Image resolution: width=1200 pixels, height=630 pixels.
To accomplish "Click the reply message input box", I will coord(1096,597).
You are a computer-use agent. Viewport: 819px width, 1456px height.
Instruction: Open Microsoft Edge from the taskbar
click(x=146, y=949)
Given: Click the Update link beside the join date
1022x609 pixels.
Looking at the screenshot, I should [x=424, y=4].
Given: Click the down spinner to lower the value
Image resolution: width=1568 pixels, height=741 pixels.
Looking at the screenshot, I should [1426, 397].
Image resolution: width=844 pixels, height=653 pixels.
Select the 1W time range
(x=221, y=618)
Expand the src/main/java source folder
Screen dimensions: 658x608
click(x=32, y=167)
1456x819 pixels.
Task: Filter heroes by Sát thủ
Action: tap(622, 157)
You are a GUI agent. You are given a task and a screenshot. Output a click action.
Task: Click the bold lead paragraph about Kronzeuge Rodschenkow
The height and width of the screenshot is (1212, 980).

◇ ◇ ◇ ◇ ◇

• **Task brief**: In the listing above, find the line containing "You are a computer-use", then reproduce it and each line after it through the end, exactly and with nothing added.

• **Solution for this task**:
You are a computer-use agent. Viewport: 819px width, 1456px height.
Instruction: Open Microsoft Edge from the taskbar
click(x=146, y=949)
Given: Click the Update link beside the join date
1022x609 pixels.
Looking at the screenshot, I should [x=424, y=4].
Given: Click the down spinner to lower the value
Image resolution: width=1568 pixels, height=741 pixels.
Looking at the screenshot, I should [1426, 397].
Image resolution: width=844 pixels, height=653 pixels.
Select the 1W time range
(x=221, y=618)
Expand the src/main/java source folder
Screen dimensions: 658x608
click(x=32, y=167)
1456x819 pixels.
Task: Filter heroes by Sát thủ
Action: tap(622, 157)
You are a GUI agent. You are given a task and a screenshot. Output a click action.
Task: Click the bold lead paragraph about Kronzeuge Rodschenkow
The height and width of the screenshot is (1212, 980).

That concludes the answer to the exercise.